The expert continued: “Grass doesn’t tend to grow during this time of year and cutting wet or frosty grass will damage it.”

To help it survive the colder months, Britons should also avoid walking on it because it could actually cause it huge damage.

Samantha noted: “If more leaves or moss have appeared on your lawn, you can continue to rake these away. Pick a dry day and use a long-handled rake to reduce your impact on the lawn.

“Lastly, keep an eye out for problems such as algae and fungal diseases. Similarly, brown or mouldy-looking patches could be a sign of trouble. If you spot something that concerns you, contact a professional for some advice.”

Algae can be a problem on lawns where there is poor drainage, excessive shade, or under the drip-line trees and is best taken care of by changing the growing conditions.

This means improving the drainage, reducing the amount of water an area receives or pruning low growing foliage to allow the area to get light.
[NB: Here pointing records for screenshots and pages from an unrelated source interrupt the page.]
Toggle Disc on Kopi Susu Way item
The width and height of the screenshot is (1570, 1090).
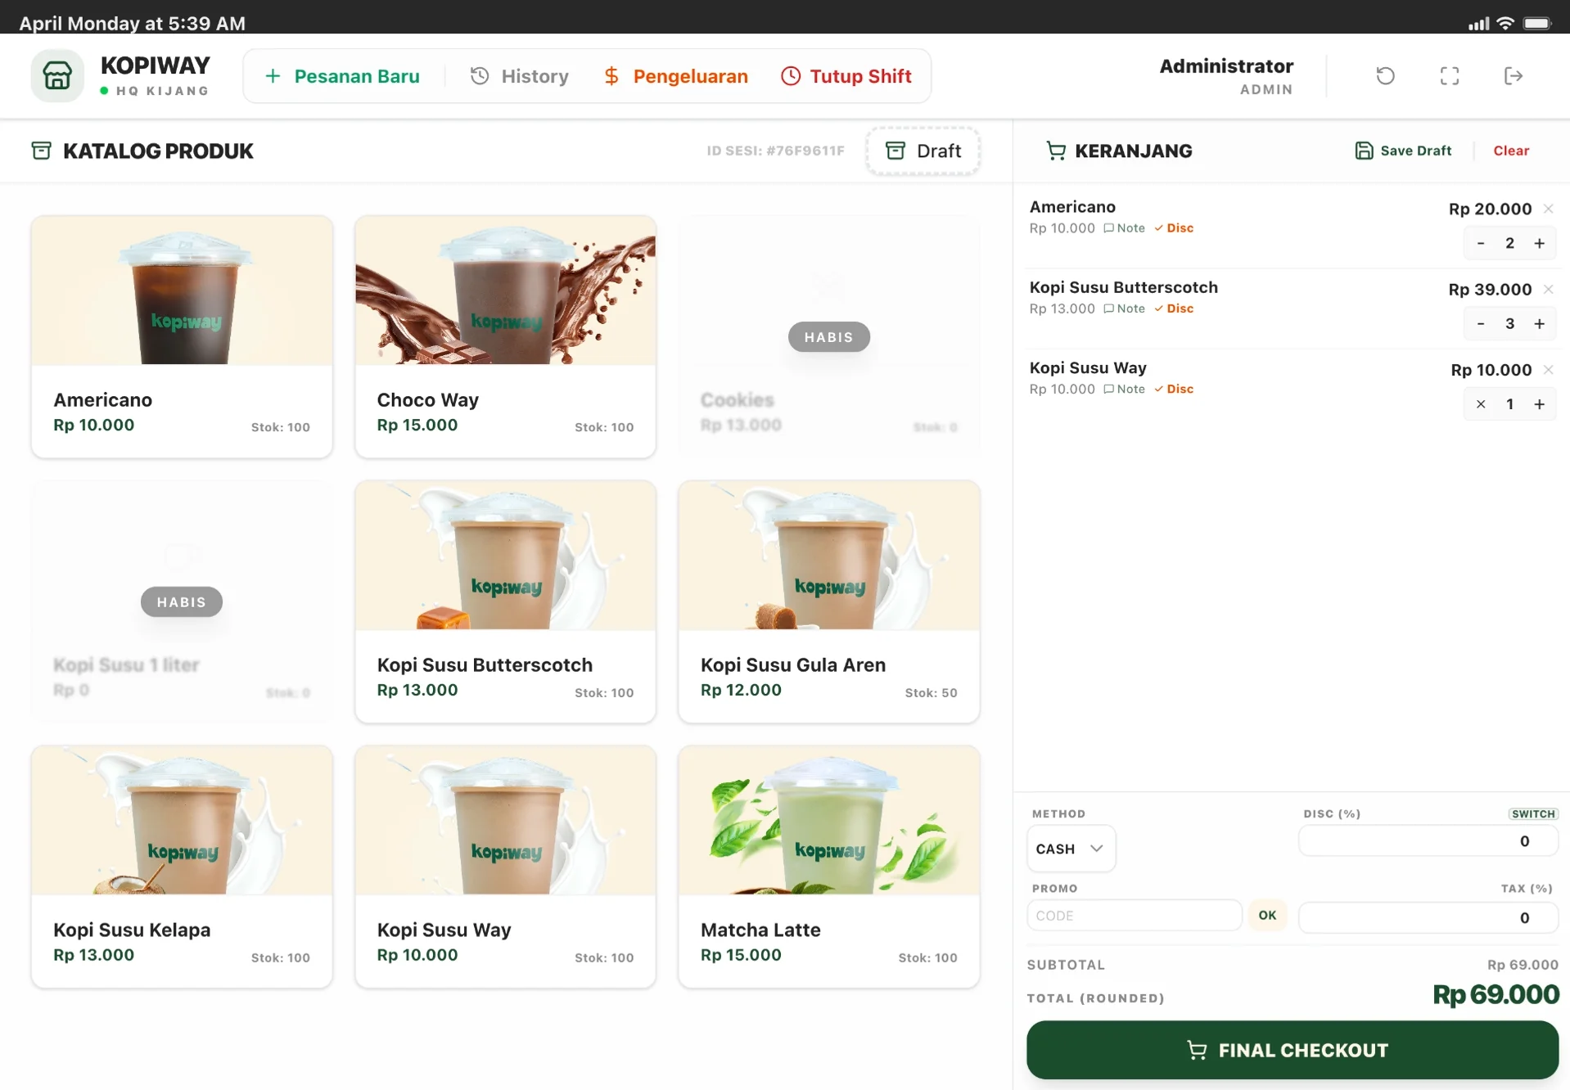[x=1174, y=389]
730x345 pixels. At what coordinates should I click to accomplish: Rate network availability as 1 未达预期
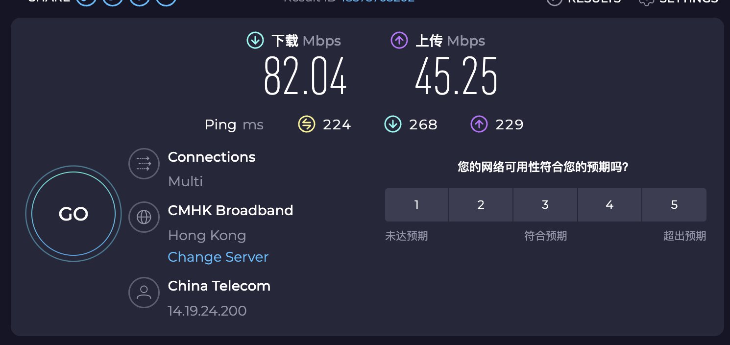[416, 204]
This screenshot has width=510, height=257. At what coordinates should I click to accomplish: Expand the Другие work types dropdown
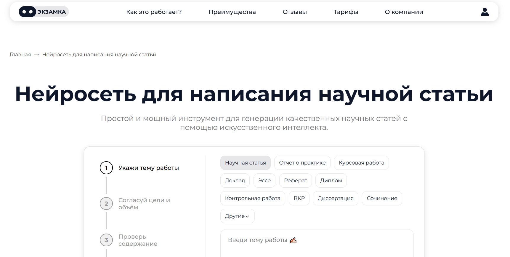[x=237, y=216]
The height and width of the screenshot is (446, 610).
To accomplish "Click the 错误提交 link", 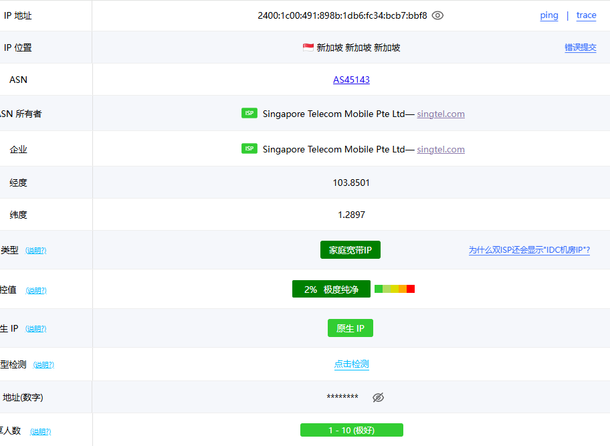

Chris McIlroy, lawn expert at www.thegrasspeople.com, has also provided tips on keeping the grass healthy during the winter months.

He explained: “Moss is often found in moist and shaded areas and can spread very quickly. Treat by spreading a chemical such as Feed, Weed and Moss Killer across the affected areas of the lawn and within two weeks the weed will have died and turned black. 

“Remove the dead moss by vigorously raking the surface with a spring-tined lawn rake. Consider future-proofing your lawn from further moss by removing the sun blockers such as trimming hedges or by improving drainage.”

Gardeners should also continue to remove any debris fallen onto the grass such as old grass clippings, leaves and other layers of thatch. They often cover the surface of the lawn so can easily be seen.

According to Chris, if these are left, it will encourage weeds and diseases to set in because the soil will be “clogged”.